◆ **To do**
Starting at the line with "Add copper futures via 加自选 button", retype each line exactly up to and including the final line of the records below.

[Items listed in a dataset]
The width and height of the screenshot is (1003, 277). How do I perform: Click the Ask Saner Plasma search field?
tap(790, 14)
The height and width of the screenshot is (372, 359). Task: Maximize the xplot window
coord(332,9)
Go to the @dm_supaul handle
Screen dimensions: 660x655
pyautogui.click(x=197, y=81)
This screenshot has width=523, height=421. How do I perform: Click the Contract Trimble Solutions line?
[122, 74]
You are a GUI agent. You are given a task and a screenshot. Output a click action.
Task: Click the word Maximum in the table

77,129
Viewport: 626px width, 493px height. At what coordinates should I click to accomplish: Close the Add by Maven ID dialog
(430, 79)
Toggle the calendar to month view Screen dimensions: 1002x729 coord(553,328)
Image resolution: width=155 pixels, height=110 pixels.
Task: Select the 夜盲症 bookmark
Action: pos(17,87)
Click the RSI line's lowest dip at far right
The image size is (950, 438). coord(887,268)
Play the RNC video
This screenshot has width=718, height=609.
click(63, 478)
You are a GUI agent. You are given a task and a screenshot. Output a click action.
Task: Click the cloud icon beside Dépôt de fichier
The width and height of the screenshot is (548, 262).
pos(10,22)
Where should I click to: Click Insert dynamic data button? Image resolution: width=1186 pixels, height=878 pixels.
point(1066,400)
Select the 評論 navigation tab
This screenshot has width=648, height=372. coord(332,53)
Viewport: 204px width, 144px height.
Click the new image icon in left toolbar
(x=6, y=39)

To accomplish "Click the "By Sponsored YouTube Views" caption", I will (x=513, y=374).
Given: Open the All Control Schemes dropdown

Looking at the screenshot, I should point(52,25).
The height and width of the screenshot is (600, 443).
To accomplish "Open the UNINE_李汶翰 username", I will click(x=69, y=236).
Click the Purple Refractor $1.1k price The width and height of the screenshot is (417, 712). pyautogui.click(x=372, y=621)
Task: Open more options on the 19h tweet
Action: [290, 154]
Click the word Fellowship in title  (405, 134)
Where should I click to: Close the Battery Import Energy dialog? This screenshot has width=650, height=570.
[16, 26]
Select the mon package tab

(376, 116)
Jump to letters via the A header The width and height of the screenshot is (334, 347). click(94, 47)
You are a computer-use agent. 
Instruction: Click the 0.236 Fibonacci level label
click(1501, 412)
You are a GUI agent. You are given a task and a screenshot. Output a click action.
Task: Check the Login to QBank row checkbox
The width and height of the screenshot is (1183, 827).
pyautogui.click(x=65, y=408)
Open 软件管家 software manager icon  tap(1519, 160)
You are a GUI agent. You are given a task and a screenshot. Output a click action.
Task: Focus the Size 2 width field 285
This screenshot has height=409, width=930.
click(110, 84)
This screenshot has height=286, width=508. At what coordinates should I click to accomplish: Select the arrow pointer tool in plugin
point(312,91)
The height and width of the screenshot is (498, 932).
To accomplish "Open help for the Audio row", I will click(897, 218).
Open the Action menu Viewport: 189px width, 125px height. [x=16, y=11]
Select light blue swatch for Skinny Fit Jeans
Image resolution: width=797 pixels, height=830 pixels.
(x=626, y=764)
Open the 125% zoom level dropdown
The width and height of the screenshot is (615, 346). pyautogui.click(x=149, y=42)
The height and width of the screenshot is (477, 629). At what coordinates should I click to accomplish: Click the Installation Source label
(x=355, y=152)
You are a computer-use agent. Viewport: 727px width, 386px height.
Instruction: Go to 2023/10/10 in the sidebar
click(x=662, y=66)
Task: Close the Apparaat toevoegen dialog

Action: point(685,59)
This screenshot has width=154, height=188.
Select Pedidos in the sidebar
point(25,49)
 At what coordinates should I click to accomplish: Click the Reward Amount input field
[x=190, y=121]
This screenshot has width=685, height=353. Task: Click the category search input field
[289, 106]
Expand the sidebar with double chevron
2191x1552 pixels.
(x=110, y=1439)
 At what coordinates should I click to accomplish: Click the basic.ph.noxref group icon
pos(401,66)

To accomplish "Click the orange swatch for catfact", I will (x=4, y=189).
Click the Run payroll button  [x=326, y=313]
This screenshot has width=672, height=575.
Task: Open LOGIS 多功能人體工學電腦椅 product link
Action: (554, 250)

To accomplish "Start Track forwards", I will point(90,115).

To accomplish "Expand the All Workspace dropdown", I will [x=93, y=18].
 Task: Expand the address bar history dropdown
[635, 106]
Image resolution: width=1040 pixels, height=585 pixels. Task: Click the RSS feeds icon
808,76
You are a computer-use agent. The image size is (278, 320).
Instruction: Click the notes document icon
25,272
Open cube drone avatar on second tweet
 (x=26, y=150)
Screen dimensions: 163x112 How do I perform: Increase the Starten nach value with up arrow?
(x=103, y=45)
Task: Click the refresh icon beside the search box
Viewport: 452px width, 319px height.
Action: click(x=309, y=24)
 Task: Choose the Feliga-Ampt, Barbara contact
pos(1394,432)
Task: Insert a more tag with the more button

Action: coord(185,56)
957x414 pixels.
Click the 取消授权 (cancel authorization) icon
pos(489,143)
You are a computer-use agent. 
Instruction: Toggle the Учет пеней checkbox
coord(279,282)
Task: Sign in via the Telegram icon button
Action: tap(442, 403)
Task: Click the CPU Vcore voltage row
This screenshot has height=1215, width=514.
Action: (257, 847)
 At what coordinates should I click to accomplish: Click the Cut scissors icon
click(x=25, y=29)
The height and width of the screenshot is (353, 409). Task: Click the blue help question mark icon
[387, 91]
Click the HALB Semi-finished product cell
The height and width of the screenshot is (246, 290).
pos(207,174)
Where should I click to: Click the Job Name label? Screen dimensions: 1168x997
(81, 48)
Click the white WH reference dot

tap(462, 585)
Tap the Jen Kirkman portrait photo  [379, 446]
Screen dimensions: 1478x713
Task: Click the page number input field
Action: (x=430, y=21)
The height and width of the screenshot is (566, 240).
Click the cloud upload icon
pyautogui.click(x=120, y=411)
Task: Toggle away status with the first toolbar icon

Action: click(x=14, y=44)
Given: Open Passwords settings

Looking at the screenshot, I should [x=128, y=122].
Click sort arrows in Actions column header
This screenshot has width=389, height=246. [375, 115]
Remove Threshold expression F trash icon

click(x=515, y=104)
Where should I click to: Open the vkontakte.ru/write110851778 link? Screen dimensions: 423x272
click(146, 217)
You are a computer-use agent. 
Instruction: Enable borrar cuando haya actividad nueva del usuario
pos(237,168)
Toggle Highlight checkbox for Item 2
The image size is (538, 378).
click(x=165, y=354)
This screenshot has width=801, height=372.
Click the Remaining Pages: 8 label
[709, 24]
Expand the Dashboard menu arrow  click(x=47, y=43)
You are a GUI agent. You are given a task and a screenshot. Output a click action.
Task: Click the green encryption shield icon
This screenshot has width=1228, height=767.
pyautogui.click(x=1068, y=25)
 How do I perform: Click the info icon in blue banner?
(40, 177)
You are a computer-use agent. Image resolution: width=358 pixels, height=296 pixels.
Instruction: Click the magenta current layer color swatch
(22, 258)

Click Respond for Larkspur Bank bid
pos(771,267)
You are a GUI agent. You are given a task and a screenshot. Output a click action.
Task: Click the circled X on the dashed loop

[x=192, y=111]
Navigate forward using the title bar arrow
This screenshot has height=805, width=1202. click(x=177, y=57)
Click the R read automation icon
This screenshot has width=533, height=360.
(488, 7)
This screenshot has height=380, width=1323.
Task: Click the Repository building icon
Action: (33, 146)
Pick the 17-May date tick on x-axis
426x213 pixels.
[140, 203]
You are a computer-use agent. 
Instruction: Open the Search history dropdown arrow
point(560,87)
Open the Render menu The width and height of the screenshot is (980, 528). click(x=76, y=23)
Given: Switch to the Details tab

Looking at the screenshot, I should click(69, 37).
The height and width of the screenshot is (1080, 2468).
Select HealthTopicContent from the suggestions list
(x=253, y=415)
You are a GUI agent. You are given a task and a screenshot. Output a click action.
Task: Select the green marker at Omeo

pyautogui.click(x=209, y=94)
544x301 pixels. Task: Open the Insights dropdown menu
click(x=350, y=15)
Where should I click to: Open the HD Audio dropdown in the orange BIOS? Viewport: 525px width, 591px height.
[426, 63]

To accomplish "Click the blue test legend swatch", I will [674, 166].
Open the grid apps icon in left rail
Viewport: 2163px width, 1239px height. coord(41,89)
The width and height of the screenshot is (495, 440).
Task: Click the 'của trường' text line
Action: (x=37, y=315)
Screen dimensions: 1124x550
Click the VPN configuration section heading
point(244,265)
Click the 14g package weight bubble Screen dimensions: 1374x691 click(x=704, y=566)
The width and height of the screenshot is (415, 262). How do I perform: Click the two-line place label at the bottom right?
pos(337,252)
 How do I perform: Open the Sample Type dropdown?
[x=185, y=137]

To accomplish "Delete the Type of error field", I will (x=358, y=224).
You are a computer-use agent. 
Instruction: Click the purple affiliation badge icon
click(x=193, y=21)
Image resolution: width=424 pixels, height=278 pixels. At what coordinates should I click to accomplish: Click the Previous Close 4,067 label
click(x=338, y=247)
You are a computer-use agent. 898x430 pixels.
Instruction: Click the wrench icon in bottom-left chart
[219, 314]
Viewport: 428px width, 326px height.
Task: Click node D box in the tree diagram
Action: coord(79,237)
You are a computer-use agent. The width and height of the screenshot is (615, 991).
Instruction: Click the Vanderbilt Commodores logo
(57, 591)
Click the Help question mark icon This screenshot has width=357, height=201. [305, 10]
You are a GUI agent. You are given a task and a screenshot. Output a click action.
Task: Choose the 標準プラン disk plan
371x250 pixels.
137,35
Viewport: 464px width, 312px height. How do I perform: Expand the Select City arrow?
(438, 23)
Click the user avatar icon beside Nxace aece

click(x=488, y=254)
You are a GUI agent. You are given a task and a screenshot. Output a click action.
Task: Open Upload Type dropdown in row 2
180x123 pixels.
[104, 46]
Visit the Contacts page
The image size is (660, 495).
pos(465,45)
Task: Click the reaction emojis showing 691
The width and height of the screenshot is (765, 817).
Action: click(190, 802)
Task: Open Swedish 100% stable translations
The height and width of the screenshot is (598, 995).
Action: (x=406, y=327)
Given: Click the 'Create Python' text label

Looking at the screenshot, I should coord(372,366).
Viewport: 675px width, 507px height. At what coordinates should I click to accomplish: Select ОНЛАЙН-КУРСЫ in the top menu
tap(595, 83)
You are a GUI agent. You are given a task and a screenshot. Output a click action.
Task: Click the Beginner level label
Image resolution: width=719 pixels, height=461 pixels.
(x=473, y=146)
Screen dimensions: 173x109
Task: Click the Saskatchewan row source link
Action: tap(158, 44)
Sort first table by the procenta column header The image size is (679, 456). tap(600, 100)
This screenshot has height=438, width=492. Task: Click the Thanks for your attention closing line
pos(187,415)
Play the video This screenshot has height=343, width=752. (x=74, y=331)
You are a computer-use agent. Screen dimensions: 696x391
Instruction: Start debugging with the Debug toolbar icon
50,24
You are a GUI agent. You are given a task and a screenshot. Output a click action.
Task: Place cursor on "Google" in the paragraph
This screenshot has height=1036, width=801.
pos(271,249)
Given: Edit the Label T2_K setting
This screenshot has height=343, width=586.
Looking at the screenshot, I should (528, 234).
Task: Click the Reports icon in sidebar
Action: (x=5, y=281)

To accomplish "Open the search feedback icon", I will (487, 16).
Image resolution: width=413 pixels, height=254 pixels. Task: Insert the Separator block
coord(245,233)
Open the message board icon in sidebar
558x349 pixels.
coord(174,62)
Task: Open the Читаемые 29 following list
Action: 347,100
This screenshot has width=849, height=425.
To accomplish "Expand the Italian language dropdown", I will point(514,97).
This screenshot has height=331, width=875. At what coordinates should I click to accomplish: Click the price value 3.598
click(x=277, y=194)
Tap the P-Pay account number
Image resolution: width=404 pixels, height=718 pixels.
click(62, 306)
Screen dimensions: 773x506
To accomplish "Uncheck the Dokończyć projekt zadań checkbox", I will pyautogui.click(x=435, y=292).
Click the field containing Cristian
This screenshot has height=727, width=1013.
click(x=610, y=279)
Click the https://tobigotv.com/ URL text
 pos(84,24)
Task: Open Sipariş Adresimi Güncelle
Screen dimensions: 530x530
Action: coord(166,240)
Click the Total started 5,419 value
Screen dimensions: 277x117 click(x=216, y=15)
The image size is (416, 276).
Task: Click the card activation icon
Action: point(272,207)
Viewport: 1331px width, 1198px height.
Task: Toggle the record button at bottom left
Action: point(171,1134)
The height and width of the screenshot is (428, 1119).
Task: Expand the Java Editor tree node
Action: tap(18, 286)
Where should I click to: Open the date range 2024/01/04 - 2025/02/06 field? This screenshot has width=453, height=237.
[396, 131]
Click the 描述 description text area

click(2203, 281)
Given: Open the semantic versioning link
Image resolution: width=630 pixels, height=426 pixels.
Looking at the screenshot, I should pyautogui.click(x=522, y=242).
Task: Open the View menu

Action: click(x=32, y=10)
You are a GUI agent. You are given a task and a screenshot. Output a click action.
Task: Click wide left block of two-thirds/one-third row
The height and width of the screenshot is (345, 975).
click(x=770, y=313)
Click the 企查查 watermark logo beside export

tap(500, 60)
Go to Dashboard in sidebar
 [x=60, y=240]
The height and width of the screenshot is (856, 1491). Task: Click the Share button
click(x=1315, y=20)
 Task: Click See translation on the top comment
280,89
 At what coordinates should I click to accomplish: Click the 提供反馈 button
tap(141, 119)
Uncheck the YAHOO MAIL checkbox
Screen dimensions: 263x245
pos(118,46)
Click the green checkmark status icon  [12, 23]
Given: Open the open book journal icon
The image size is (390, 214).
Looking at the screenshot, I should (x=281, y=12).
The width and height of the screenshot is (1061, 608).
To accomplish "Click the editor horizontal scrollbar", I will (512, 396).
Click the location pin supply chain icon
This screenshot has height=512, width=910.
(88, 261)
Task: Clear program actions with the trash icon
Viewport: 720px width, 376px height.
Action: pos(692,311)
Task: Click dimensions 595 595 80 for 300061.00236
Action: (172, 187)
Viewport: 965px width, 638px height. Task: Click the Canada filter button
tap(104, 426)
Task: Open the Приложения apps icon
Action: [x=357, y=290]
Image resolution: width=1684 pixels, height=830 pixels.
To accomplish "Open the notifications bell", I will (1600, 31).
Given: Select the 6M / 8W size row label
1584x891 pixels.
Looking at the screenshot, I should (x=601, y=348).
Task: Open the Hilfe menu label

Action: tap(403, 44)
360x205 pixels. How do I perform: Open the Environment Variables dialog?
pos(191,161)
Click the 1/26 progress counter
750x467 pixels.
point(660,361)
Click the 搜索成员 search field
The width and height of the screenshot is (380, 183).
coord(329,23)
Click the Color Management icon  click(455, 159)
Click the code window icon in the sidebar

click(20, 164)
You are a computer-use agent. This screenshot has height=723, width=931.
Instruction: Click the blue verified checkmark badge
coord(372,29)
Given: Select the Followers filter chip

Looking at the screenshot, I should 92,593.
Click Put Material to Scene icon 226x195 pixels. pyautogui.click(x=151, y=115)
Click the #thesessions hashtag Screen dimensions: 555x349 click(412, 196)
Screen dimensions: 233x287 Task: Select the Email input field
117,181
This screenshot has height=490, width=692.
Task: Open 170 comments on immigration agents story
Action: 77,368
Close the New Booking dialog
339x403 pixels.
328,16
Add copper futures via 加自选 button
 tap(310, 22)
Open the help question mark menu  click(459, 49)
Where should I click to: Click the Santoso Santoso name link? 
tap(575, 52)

◆ **Written solution**
Add copper futures via 加自选 button
 tap(310, 22)
Open the help question mark menu  click(459, 49)
Where should I click to: Click the Santoso Santoso name link? 
tap(575, 52)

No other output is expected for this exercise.